Кагава-сан, я думаю, что этим женщинам-девушкам, семьдесят процентов которых моложе девятнадцати лет, и тем рабочим, которые только полупобедили, надо помочь раньше, чем христианским юношам. И надо помочь знанием и осознанием права. Они уже рождены у японских работниц, чему свидетель только что рассказанное. Кагава-сан, такая помощь – тоже дело писателя.
У Пильняка 32-го года был раздумчивый разговор с профессором X. Профессор X. никак не был ни коммунистом, ни сочувствующим коммунистам. Он был вдумчив.
Пильняк спросил:
– Как вы думаете, будут японцы воевать с СССР? – и когда это будет?
– Не думаю, – ответил профессор. – Вообще нам лучше было бы разобраться в наших внутренних делах, чем заниматься войнами. Чего доброго, эти войны… – профессор помолчал, подумав, – эти войны… вы знаете положение наших безработных рабочих, наших крестьян, нашего правительства. Наши генералы думают, что, воспользовавшись мировым развалом кризиса, когда всем не до Японии, – что они захватом Маньчжурии ликвидируют наш развал… Чего доброго, эти войны превратят Японию в восьмую Советскую республику.

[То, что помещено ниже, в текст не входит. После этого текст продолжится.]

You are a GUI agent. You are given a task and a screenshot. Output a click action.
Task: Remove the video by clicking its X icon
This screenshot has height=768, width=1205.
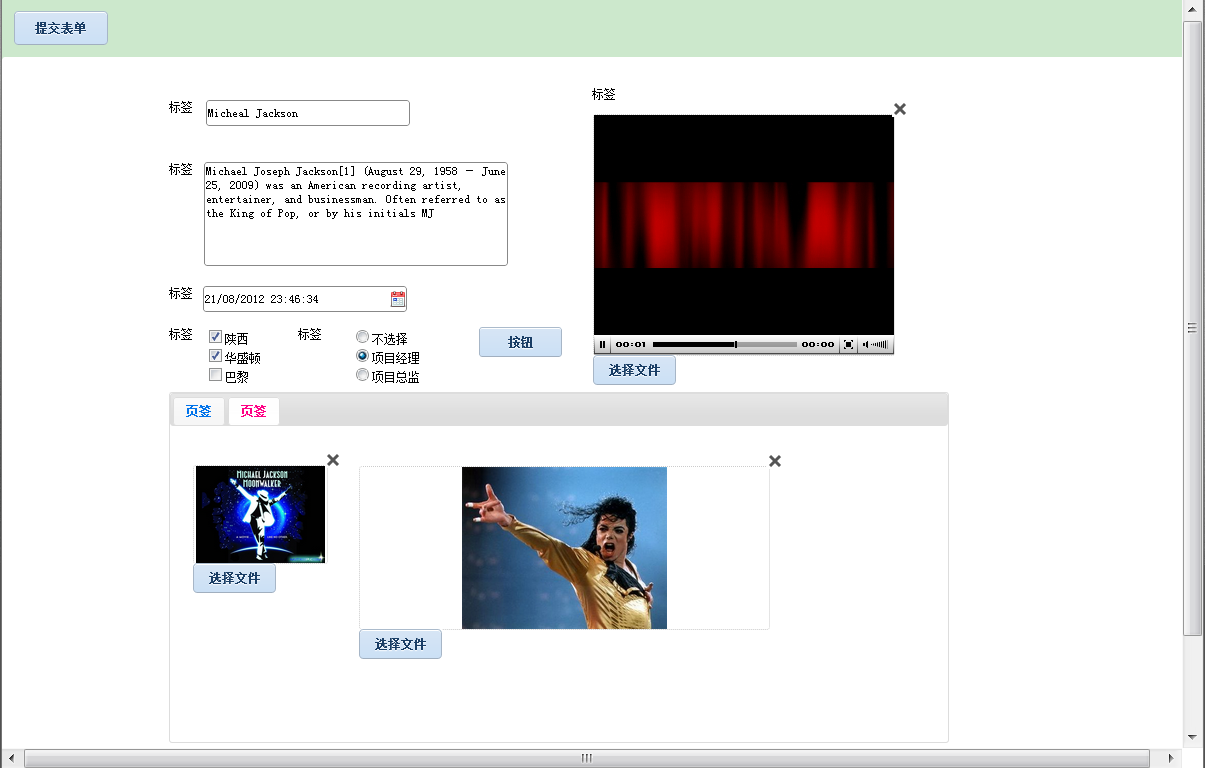pyautogui.click(x=899, y=109)
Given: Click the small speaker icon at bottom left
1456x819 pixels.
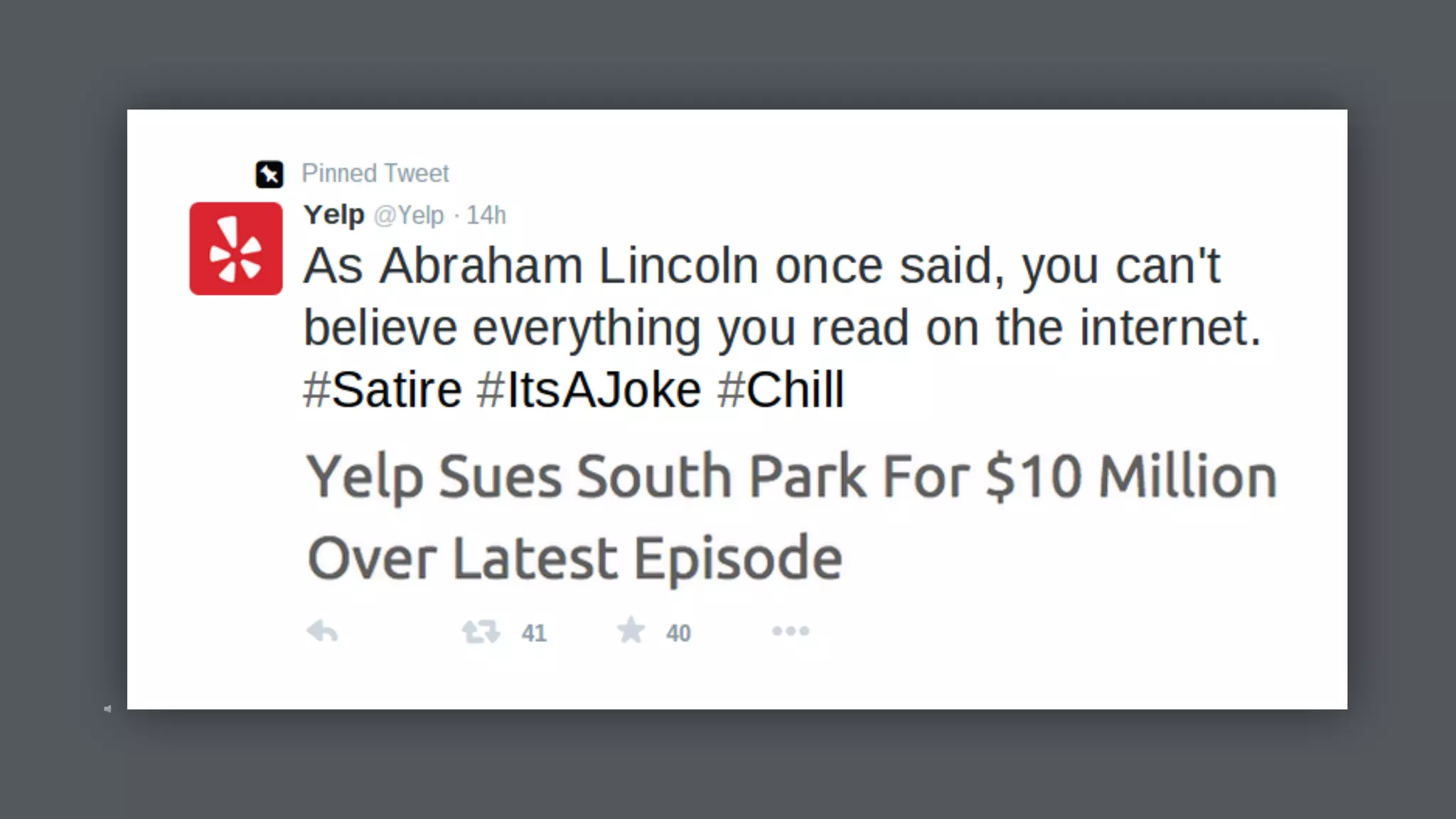Looking at the screenshot, I should click(x=107, y=709).
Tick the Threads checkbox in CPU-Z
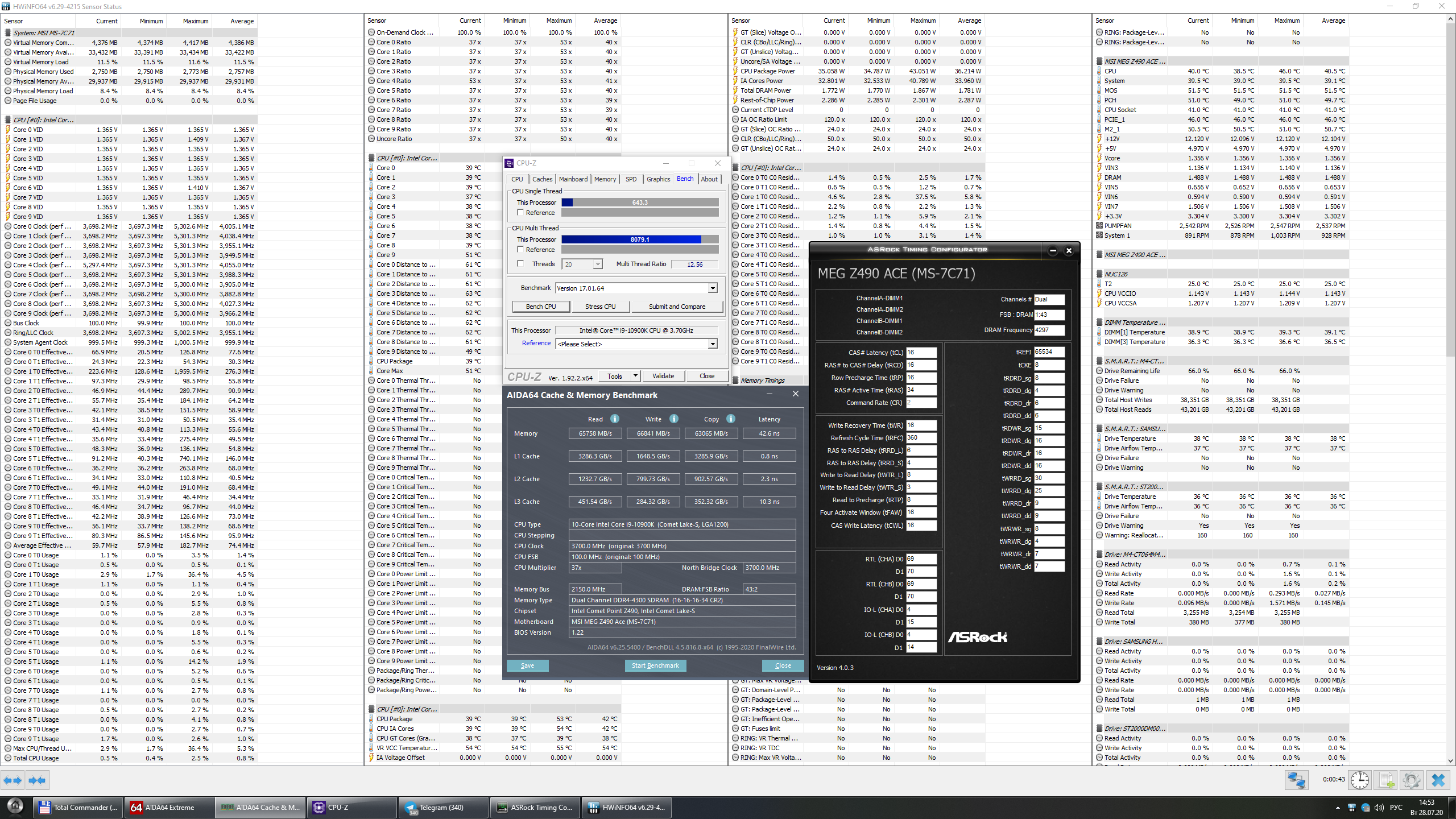Image resolution: width=1456 pixels, height=819 pixels. pyautogui.click(x=520, y=264)
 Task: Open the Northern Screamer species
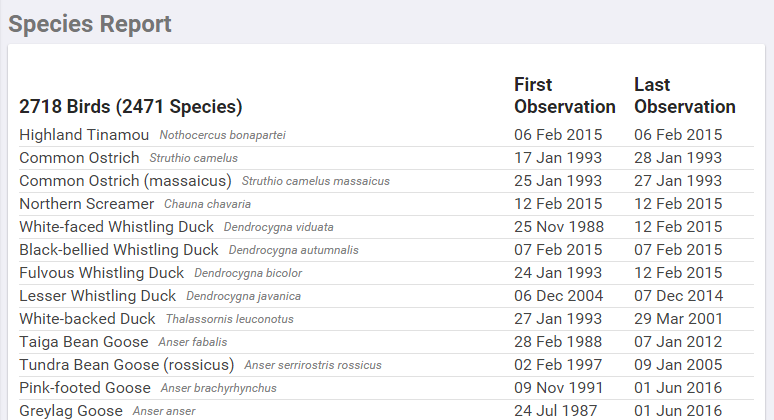pos(86,204)
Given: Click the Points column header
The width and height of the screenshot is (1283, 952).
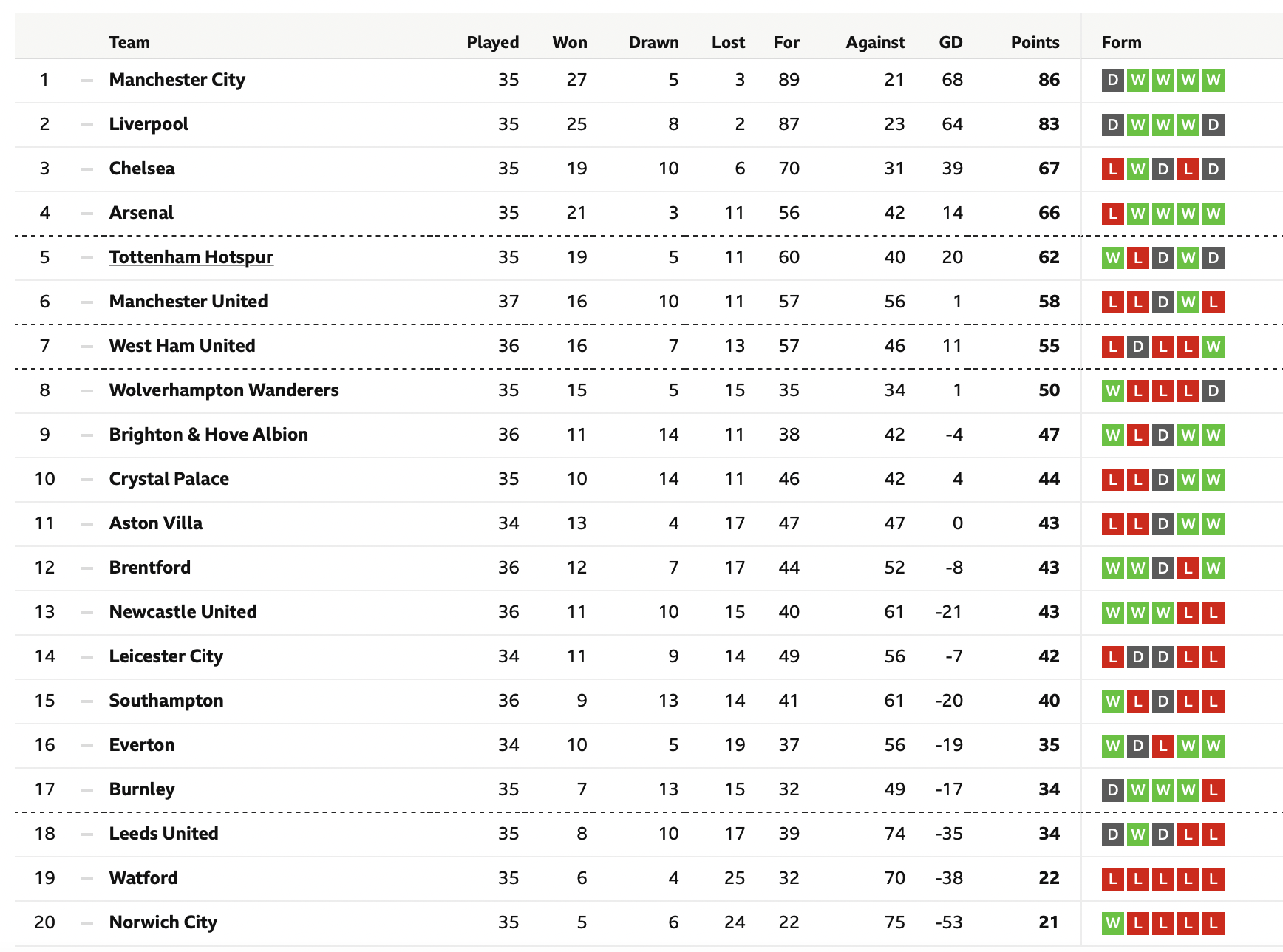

Кагава-сан, – слушайте историю! – писателям нашей эпохи нельзя обходить историю и нельзя отставать от нее. Ваши главы, комментариями коих начата эта книга, – совершенно правильные главы. Совершенно естественно, Кагава-сан, что в организации литературно-разведочного художественно-оборудующего института вы рады были бы принять участие. Этот институт должен будет апробировать и миросозерцание писателя, считая миросозерцание грамотностью.
10
В 26-м году Пильняк писал друзьям письма, отрывки из них:
«…ты спрашиваешь, как я себя чувствую в Японии? Кроме того, что все кругом меня таинственно и чудесно, что каждый новый день несет мне новые невероятности, которые я осмысливаю величайшими головными болями, – кроме всего этого, слагающегося из вещей, лежащих перед моими глазами, – мои ощущения, мое состояние в этой таинственной стране определяется еще тем, что я оказался глухим и безграмотным человеком.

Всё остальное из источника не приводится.